= Work instructions =
When you reach the records below, output every one exactly as written but leave out any pictures.

Stored data
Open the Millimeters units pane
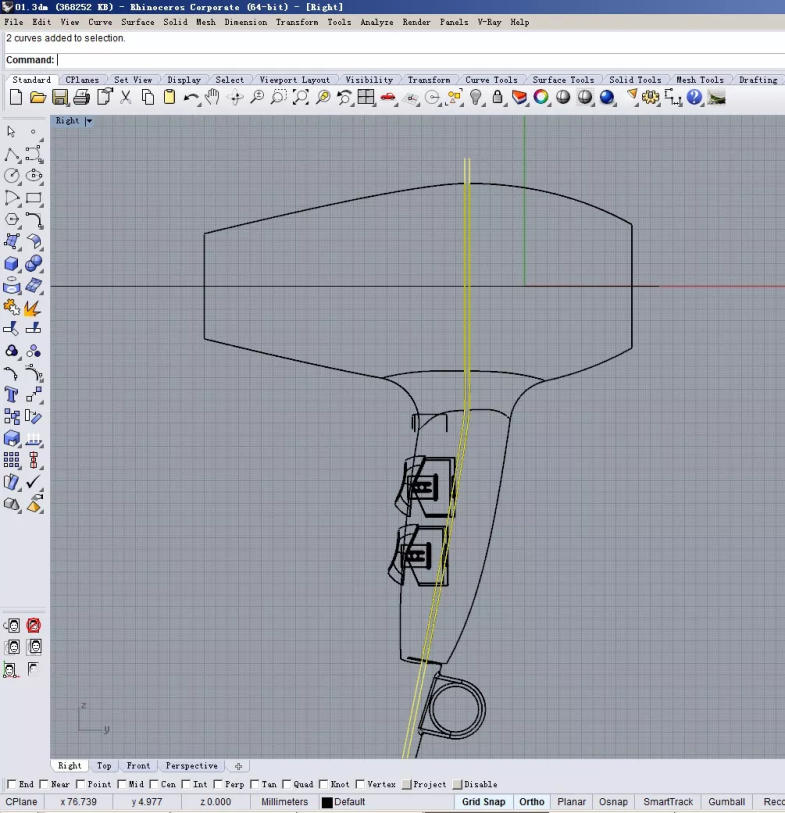The width and height of the screenshot is (785, 813). (285, 802)
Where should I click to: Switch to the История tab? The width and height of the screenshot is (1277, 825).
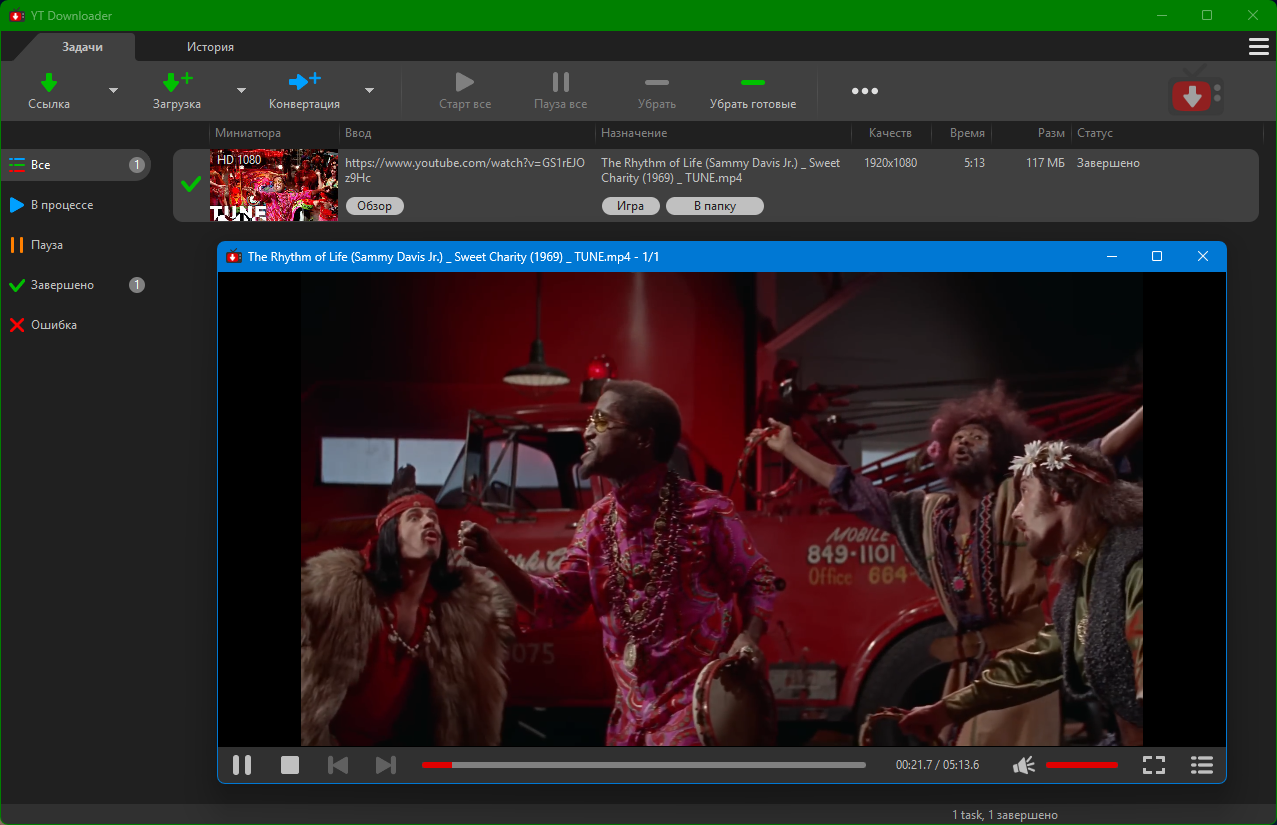(x=210, y=47)
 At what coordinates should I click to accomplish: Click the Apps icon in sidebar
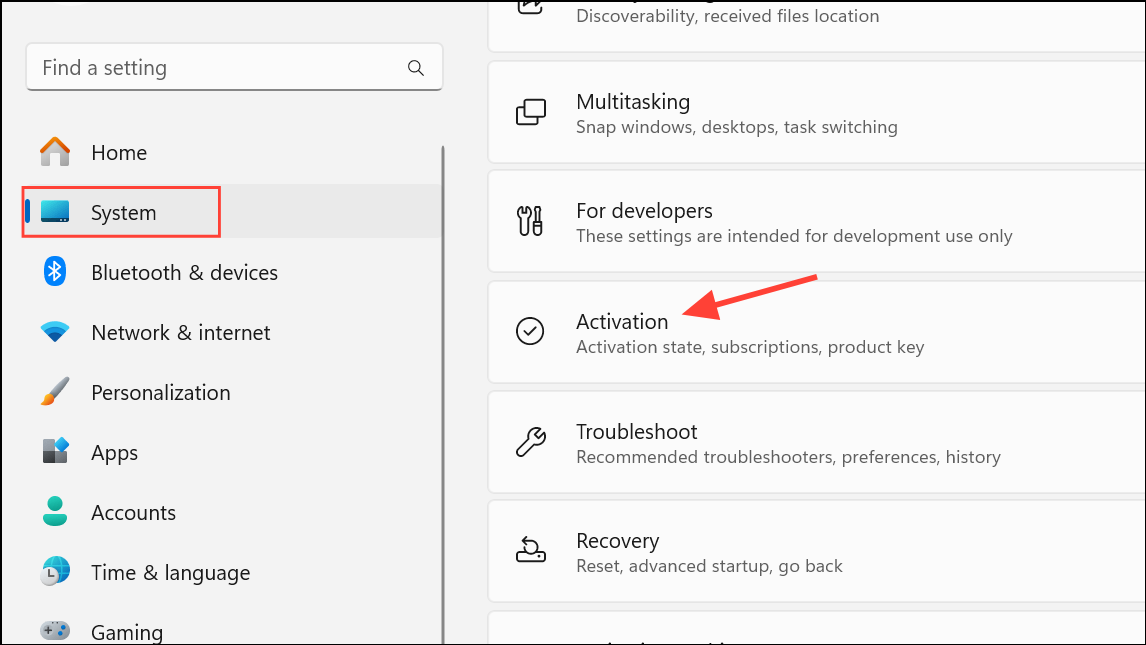[x=55, y=452]
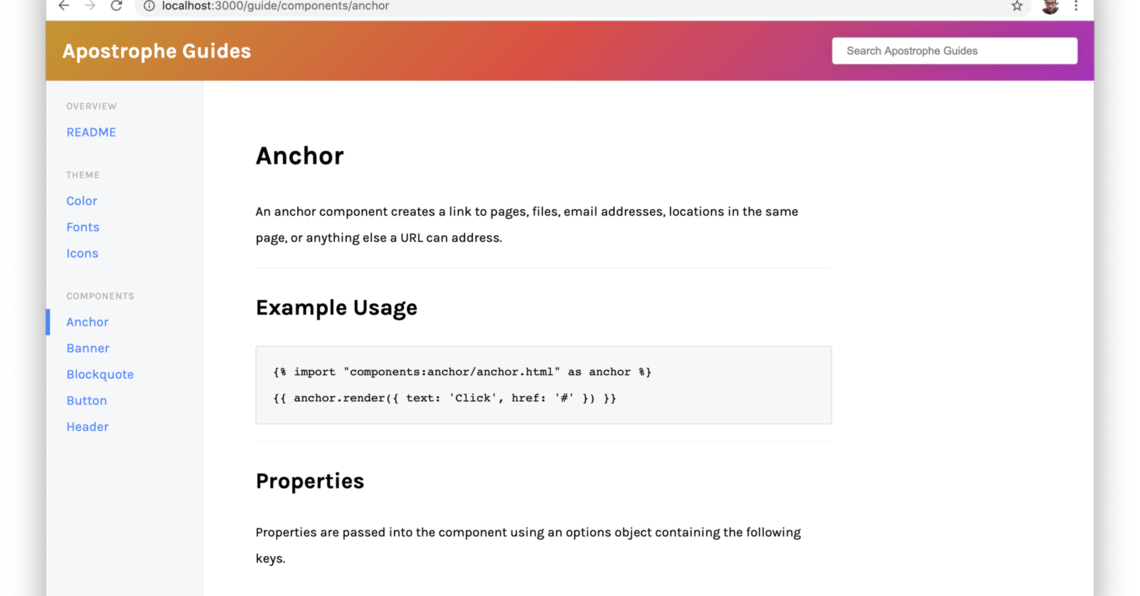The width and height of the screenshot is (1140, 596).
Task: Select the Anchor component entry
Action: (x=87, y=321)
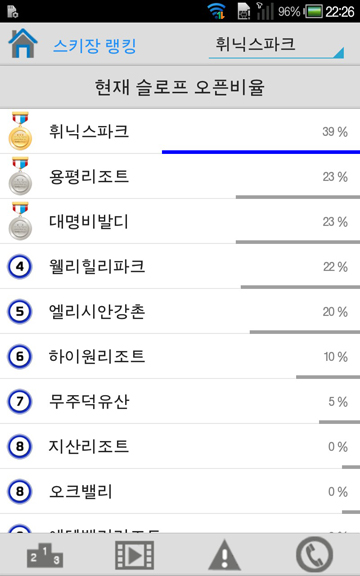Tap the 현재 슬로프 오픈비율 header

point(180,87)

= Solution =
Open the Millimeters units pane
The width and height of the screenshot is (785, 813). (285, 802)
Where should I click to: Switch to the История tab? The width and height of the screenshot is (1277, 825).
(x=210, y=47)
 At what coordinates should I click to accomplish: Click the Apps icon in sidebar
[x=55, y=452]
The width and height of the screenshot is (1140, 596).
Task: Select the Anchor component entry
Action: (x=87, y=321)
Tap the 현재 슬로프 오픈비율 header

point(180,87)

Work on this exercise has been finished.